● Required action: Exclude the pictures. Transcribe, exactly as written, the lines from the one with "At what coordinates" through the end of the entries below.

[Excerpts from a dataset]
——
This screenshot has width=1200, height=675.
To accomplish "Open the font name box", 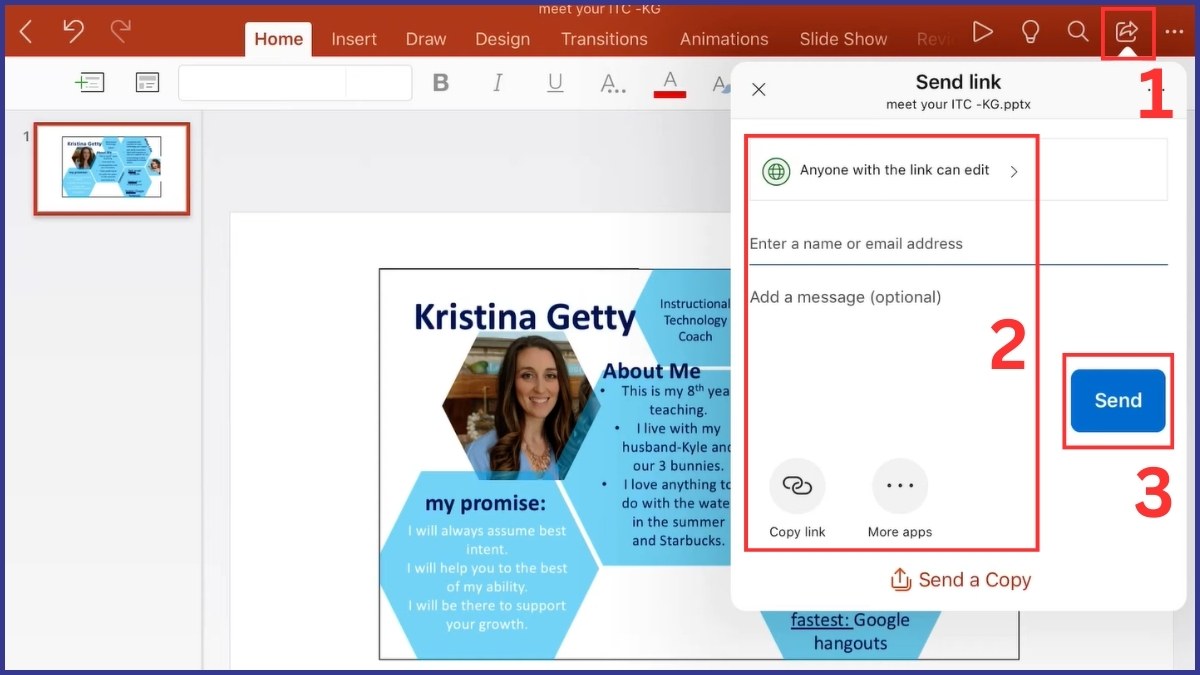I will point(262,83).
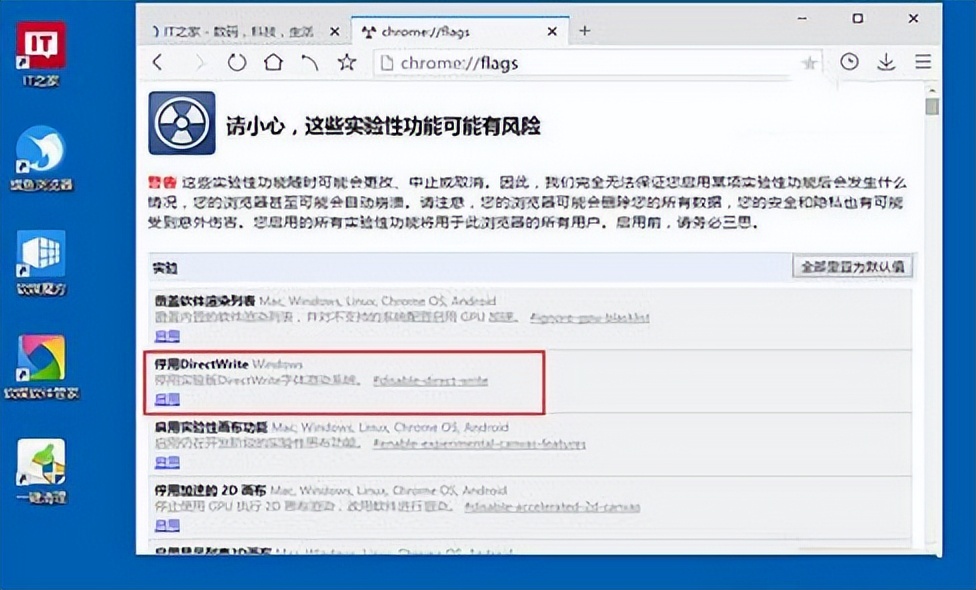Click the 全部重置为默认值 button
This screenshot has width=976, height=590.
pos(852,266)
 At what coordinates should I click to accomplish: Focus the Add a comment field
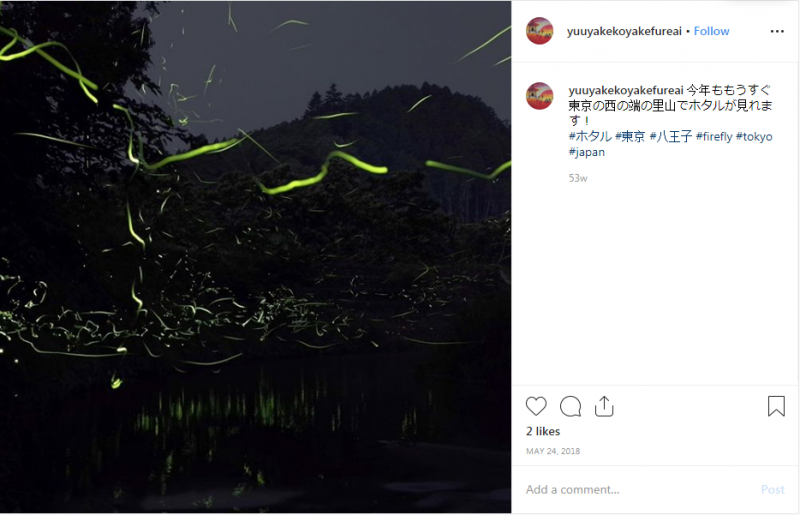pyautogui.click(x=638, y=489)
——
● Answer box:
 At what coordinates should I click to accomplish: Focus the Add a comment field
pyautogui.click(x=638, y=489)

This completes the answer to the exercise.